Run a version of the model with an alpha > 1 to explore the behaviour. 

In [27]:
lda_a=LdaModel(trigram_bow_corpus,num_topics=20,id2word=trigram_dictionary,alpha=3)

In order to perform NMF we need a term-frequency inverse-document-frequency representation. 

We first use TfidfVectorizer to decide the features in the model. The nuber of features we will use will be the same as for LDA. 
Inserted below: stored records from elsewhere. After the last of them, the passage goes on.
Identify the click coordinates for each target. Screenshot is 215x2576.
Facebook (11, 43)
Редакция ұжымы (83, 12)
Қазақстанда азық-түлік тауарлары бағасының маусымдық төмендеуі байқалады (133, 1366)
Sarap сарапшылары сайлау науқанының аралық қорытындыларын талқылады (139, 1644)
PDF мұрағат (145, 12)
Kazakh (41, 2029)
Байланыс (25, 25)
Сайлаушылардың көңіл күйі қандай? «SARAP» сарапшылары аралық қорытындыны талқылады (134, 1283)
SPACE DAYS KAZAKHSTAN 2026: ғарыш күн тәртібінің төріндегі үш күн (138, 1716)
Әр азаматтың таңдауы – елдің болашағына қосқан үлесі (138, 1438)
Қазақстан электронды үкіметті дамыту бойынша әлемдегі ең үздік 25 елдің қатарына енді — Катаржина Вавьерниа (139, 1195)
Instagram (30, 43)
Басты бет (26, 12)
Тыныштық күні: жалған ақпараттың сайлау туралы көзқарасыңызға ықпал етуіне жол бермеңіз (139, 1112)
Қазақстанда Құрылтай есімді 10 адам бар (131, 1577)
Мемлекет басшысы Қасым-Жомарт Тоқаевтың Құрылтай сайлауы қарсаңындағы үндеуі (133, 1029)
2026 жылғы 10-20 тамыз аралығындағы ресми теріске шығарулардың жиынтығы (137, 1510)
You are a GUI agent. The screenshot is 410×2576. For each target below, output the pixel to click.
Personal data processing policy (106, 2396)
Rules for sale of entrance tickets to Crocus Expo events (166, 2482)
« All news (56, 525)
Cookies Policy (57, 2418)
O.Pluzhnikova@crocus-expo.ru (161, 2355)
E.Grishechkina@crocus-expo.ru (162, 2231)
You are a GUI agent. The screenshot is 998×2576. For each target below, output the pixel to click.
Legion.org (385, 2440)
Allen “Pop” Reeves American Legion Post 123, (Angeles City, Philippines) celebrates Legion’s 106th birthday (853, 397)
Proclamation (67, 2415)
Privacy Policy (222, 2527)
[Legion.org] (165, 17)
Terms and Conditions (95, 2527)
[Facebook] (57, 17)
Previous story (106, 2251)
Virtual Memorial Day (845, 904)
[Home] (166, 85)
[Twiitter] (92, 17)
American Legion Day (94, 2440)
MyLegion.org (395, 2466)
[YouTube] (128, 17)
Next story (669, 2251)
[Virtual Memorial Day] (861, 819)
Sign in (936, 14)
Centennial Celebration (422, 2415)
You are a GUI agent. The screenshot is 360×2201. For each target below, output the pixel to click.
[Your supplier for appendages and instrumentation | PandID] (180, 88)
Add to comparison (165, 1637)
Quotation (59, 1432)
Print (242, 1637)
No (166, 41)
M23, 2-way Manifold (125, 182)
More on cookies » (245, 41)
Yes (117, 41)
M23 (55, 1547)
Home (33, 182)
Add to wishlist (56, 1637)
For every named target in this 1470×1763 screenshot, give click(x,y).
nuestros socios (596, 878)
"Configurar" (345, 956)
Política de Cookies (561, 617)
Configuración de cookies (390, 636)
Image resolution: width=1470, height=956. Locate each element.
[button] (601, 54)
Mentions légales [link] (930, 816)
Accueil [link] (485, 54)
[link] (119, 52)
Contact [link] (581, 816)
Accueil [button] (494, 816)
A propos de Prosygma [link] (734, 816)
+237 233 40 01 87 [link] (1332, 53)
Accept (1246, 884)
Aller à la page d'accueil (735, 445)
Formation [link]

We then transform the documents and feed them into the NMF function. 

In [28]:
trigram_transformed_docs_str=[str(text) for text in trigram_transformed_docs]
tfidf_vectorizer = TfidfVectorizer(min_df=10, max_df=0.8,max_features=5000)
tfidf = tfidf_vectorizer.fit_transform(trigram_transformed_docs_str)

nmf = NMF(n_components=20,init='nndsvd').fit(tfidf)

In [29]:
len(tfidf_vectorizer.get_feature_names())

5000

We define functions to explore the topics generated by each algorithm. 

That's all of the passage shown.